I write about five components of building a high-impact team in the book, but I’ll just highlight two.  First, we have a saying at Team Rubicon: Passion trumps talent, but culture is king.  When we’re looking to add team members, we aren’t looking for resumes laden with accolades.  We’re looking for things that demonstrate passion.  We try to start that weeding-out process from the get-go by having really quirky job postings.  We demand that only the most awesome candidates apply and generally warn about how underpaid and overworked any candidate who is accepted will be.  If someone reads that and applies with a resume and cover letter that screams, “Bring it on,” then we’re on the right path.  The second part of that saying though is critical: Culture is king.  Passionate and talented people abound, but are they right for your team?  We’ve had high-output, high-passion people in our organization before who were total cultural misfits.  They proved cancerous to the morale of the organization, and we had to eliminate them despite their talent.  Nothing derails morale faster than a poor culture fit.

 

“Nothing derails morale faster than a poor culture fit.” –Jake Wood

 

The second thing I’ll highlight in building high-impact teams is roles.  My football coach at the University of Wisconsin, Barry Alvarez, always talked about roles.  “Know your role!” he’d scream time and again.  What he meant was that starter or backup, star quarterback or water boy, we each had a role.  Furthermore, each role was critical to the success of the whole–the team.  Some were more high profile, others received more praise, but damn it, if we didn’t have new cleats on our shoes when we went to play in the rain, then nobody was going to succeed.  Effective leaders communicate the importance of roles throughout all levels of the organization.  When people understand and embrace their own role, they tend to take more pride in its execution and are more likely to hold others around them accountable for the execution of theirs.  That’s a win-win.

 

“Effective leaders communicate the importance of roles throughout all levels of the organization.” –Jake Wood

 

Cultivate Trust and Transparency

Trust is crucial on the battle field, as a first responder, or in business.  How do you cultivate trust?

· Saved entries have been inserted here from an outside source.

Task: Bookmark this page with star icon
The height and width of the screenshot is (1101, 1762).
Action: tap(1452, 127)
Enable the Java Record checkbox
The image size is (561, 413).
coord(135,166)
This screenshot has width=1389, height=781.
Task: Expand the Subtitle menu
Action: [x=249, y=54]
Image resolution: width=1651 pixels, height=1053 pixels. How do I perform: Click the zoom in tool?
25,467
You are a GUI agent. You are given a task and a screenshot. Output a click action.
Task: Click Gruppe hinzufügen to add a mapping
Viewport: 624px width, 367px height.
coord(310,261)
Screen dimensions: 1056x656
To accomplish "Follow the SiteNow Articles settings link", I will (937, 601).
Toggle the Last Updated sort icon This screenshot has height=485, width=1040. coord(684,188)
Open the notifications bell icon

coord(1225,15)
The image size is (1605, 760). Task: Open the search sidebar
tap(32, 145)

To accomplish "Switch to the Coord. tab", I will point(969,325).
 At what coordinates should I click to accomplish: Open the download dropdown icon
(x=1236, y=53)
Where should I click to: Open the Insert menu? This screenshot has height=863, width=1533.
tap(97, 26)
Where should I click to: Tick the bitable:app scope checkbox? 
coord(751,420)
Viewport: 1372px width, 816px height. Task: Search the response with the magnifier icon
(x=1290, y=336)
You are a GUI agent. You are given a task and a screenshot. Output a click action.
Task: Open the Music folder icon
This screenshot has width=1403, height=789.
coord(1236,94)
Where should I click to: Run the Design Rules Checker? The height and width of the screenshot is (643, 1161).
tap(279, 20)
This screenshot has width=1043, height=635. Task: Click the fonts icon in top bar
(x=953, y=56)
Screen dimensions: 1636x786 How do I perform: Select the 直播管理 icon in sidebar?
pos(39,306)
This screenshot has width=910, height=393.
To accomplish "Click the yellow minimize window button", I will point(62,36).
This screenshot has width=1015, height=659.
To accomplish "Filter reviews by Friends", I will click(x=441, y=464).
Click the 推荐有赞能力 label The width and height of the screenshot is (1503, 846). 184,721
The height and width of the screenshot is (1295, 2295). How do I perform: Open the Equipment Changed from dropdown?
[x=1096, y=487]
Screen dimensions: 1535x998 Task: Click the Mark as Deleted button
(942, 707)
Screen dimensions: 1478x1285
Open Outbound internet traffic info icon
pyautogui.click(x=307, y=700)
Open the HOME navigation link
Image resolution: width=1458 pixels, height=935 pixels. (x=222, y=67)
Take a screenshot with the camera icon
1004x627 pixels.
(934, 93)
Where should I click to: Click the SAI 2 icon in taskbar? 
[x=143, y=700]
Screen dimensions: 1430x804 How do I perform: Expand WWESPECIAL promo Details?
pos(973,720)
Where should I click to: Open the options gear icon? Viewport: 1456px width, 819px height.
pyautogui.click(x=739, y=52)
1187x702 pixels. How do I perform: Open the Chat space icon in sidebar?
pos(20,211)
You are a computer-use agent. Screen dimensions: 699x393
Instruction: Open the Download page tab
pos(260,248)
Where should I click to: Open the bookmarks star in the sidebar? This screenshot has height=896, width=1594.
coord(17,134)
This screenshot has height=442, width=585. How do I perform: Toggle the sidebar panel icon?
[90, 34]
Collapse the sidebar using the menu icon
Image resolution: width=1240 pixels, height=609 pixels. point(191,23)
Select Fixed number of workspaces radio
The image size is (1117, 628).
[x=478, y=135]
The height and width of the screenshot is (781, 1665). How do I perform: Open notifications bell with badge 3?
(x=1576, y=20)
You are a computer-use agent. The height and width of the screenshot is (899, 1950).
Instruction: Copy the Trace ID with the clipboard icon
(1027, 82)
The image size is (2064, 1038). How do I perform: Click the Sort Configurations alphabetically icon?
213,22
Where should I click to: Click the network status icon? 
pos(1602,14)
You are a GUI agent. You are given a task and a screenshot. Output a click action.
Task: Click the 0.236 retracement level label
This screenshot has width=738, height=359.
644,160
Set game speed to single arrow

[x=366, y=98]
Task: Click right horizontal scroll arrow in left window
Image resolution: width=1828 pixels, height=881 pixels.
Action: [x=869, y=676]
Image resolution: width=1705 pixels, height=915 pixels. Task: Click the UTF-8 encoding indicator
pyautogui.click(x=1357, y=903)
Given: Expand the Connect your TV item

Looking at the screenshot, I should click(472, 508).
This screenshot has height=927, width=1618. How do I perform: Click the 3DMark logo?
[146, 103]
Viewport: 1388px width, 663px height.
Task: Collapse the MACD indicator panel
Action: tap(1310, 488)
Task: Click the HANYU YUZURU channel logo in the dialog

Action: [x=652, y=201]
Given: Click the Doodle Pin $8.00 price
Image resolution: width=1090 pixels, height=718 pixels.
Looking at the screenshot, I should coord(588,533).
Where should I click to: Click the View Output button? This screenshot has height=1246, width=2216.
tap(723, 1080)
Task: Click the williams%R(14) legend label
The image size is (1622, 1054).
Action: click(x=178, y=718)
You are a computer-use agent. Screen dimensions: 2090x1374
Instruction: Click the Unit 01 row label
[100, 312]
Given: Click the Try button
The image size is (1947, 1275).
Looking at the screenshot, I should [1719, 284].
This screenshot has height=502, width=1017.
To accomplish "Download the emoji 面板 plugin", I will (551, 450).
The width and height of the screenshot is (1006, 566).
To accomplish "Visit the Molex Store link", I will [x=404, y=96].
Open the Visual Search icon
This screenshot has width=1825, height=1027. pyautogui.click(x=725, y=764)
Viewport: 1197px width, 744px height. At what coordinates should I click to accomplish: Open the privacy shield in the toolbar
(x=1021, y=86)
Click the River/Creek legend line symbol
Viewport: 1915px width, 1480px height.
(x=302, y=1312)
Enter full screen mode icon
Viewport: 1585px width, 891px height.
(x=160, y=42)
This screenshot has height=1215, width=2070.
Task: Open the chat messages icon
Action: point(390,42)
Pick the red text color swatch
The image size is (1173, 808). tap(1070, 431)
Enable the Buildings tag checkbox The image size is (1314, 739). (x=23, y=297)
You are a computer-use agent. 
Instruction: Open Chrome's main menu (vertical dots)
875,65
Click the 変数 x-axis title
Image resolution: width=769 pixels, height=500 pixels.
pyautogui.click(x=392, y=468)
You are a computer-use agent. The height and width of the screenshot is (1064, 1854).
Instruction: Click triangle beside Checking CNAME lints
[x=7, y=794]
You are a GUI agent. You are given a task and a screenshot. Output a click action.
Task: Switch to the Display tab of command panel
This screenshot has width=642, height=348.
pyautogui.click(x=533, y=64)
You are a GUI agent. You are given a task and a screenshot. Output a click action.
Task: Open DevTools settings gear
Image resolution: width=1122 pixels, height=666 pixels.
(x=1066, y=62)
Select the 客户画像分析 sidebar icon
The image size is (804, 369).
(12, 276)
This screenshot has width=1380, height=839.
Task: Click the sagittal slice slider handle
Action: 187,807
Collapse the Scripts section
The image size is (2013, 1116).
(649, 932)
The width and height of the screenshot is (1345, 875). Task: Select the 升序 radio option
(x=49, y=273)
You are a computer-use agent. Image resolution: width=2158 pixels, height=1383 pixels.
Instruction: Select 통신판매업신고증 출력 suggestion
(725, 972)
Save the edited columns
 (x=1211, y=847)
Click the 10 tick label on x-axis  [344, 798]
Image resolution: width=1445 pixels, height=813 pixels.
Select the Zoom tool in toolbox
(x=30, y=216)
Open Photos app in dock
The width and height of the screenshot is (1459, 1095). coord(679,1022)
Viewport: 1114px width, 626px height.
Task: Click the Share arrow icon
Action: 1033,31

When I talk about developing trust, whether from my time in the military or in Team Rubicon and the corporate world, I talk about three things: training, transparency and trials.  When everyone is trained to a common standard, then people feel like they can operate liberally, knowing that everyone around them is competent in the execution of the functions necessary for mutual success.  My time in the sniper teams was a great example of this.  When our team needed to call in close air or artillery support from a unit we’d never met, never worked with and often didn’t speak the same language as us, we needed to know that that unit was trained in the same protocols and to the same standard as we were.  If that wasn’t the case, we might hesitate to call in a life-saving artillery mission, or worse, we might call it in and have an artillery shell land in our foxhole.

cover.takecommandTransparency is critical because it levels the playing field.  When people feel that they have access to the same information as their leadership, they feel like they are empowered to come to the same conclusion.  Secrets naturally breed mistrust.  Naturally, some information within a corporation needs to be held in confidence, but to the extent that information can be shared, why not?

Finally, I often talk about the need for a galvanizing trial or tribulation.  The best teams come together in times of duress.  Those periods reveal what’s necessary from each member and displays each member’s respective worth.  Getting all the chips on the table allows a true assessment of one another, and that’s critical for truly coming together.  The Marine Corps attempts this in boot camp with the “Crucible” exercise, but nothing compares to the first time a unit gets in a firefight.  Doubts about who is capable of what disappear, and suddenly the team is flooded with unwavering trust for one another.